14. The jurisprudence emerging from the Kenyan Courts is that for conservatory orders to issue, three elements must be proved. First, the applicant must establish a prima facie case with likelihood of success. Second, the applicant must demonstrate that if the order is withheld, there is a real danger that he or some section of the society will suffer prejudice as a result of a violation or threatened violation of the constitution. Third, public interest lies in favour of granting such conservatory orders. In Michael Osundwa Sakwa Vs Chief Justice and President of the Supreme Court of Kenya & Another [2016] eKLR, Odunga J cited with approval the decision of Musinga J (as he then was) in Centre for Rights Education and Awareness & 7 others Vs The A.G. H.C. Pet No. 16 of 2011where it was held that:
“At this stage a party seeking conservatory order only requires to demonstrate that he has a prima facie case with a likelihood of success and that unless the Court grants the conservatory order, he will suffer prejudice as a result of a violation or threatened violation of the constitution.”
15. In Judicial Service Commission Vs Speaker of the National Assembly & Another [2013] eKLR, it was held that:
“Conservatory Orders in my view are not ordinary civil law remedies provided for under the constitution, the supreme law of the land. They are not remedies between one individual as against another but are meant to keep the subject matter of the dispute in situ. Therefore, such remedies are in rem as opposed to remedies in personam. In other words they are remedies in respect of a particular state of affairs as opposed to injunctive orders which may only attach to a particular person.”
16. The foregoing position was acknowledged by the Supreme Court inGatirau Peter Munya Vs Dickson Mwenda Kithinji & 2 others S. C. Application No. 5 of 2014when it held that:
“Conservatory orders bear a more decided public-law connotation: for these are orders to facilitate ordered functioning within public agencies, as well as to uphold the adjudicatory authority of the Court, in the public interest. Conservatory orders are therefore, unlike interlocutory injunctions, linked to such private party issues as “the prospects of irreparable harm” occurring during the pendency of a case, or high probability of success” in the applicant’s case for stay. Conservatory orders, consequently should be granted on the inherent merit of a case, bearing in mind the public interest, the constitutional values and the proportionate magnitudes, and priority levels attributable to the relevant causes.”
17. In this case, the applicant has brought a normal claim alleging that he has been demoted from the position of Human Resources and Administration Manager contrary to section 10(5) of the Employment Act and Article 41 and 236(b) of the constitution of Kenya.
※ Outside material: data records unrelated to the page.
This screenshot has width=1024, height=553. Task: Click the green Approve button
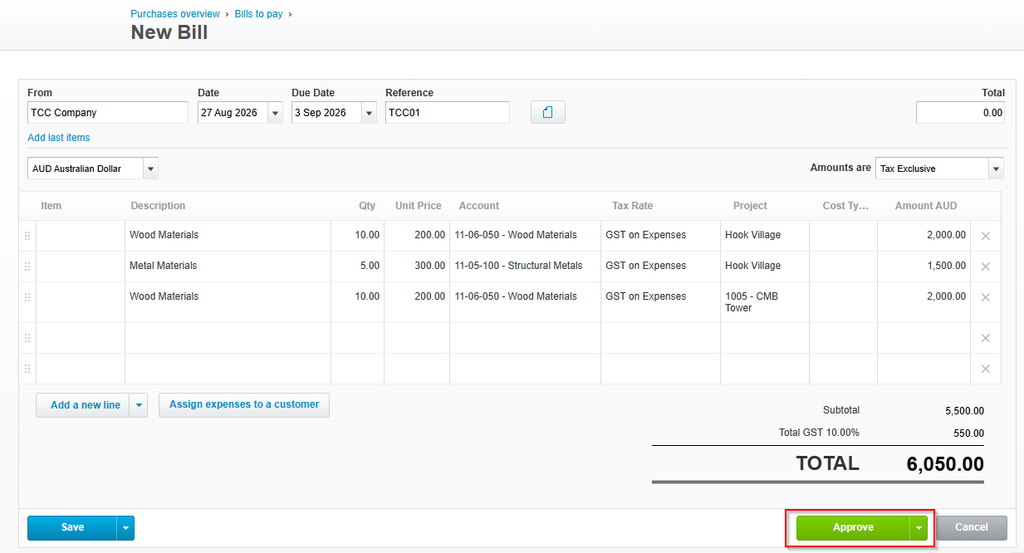coord(852,528)
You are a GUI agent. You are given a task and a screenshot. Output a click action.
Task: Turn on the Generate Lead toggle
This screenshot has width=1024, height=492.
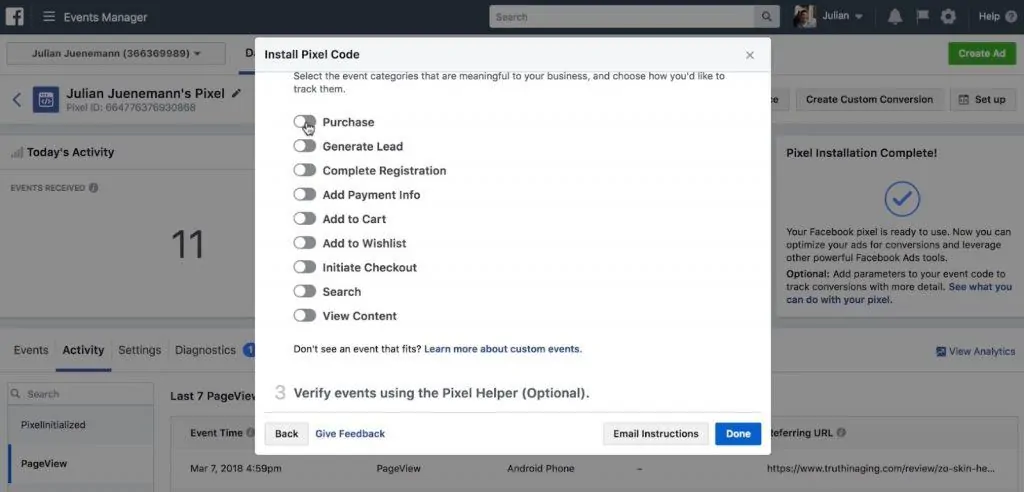tap(304, 146)
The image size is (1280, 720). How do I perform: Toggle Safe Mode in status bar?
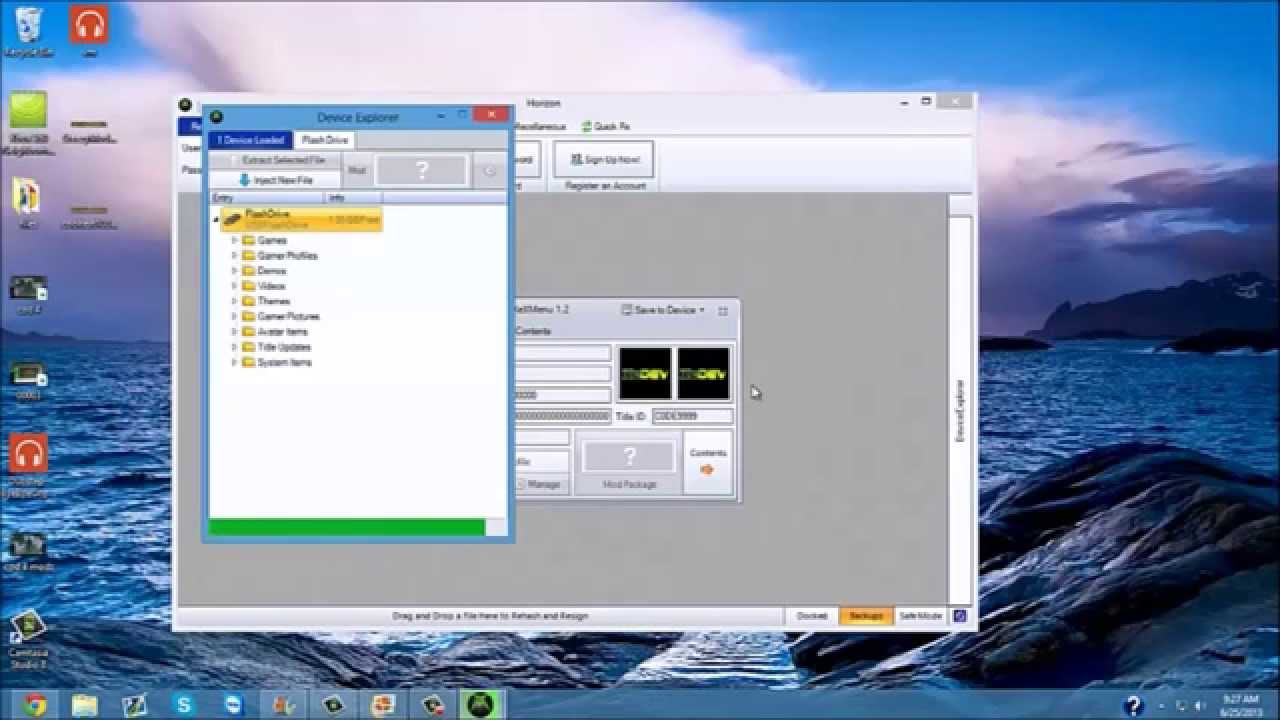click(919, 616)
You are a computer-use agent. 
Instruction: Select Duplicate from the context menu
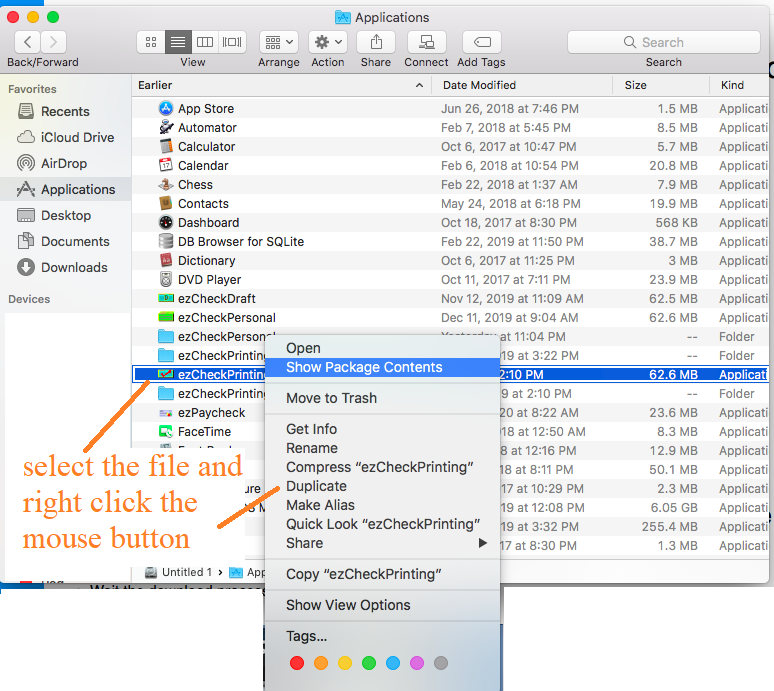(316, 486)
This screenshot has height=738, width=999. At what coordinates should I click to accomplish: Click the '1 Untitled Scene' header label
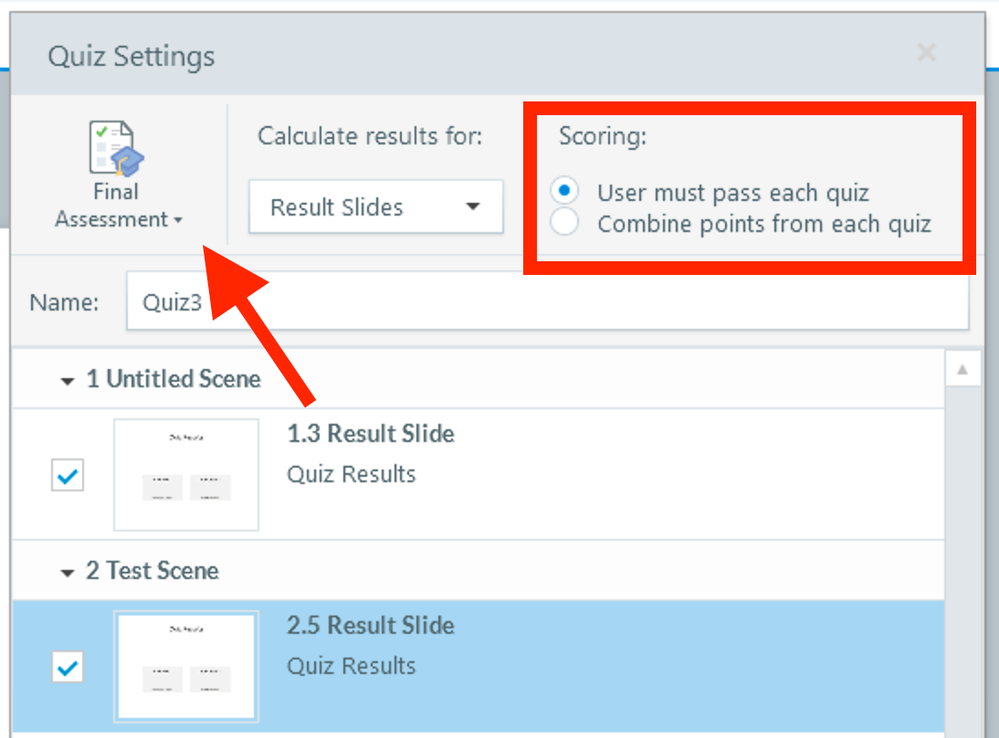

The respondent has denied the alleged demotion and averred that the claimant was only stopped from acting in that position and reverted to his substantive position of Senior HR Management Officer. In as much as the applicant was a public officer within the meaning of Article 236 of the Constitution, I do not see, any, and he has not demonstrated the public interest in the Court granting the conservatory order sought. In my view, the suit before the court is purely private law dispute and it does not fall within the realm of the public law. The best remedy in my view is to seek in the circumstances of this case should have been interlocutory injunction in which case the requirement of proving public interest would not have been expected. Instead, the applicant would have, as he has attempted to do by his written submission, to prove the three essentials elements precedent before granting that relief as it was established in Giela Vs Caseman Brown. It is clear from the applicant’s supporting affidavit and the written submissions that the applicant is advancing a plea for an order for interlocutory injunction and not conservatory order which, according to the persuasive, as well as the binding precedents, cited above, is a public law remedy and public interest in the granting of the order must be demonstrate.
Conclusion and Disposition
18. In view of the finding herein above that the applicant has not demonstrate the public interest in the Court granting the conservatory orders sought, I decline to exercise my discretion in his favour because it has not been properly invoked. Accordingly, will not waste time to venturing in the issue of prima facie case with likelihood of success, and the danger of suffering prejudice, because without linking the case with the issue of public interest, the applicant is excluded from the public law relief. In the upshot, I dismiss the application and set aside the interim conservatory order granted at the ex part stage. Costs shall be in the cause.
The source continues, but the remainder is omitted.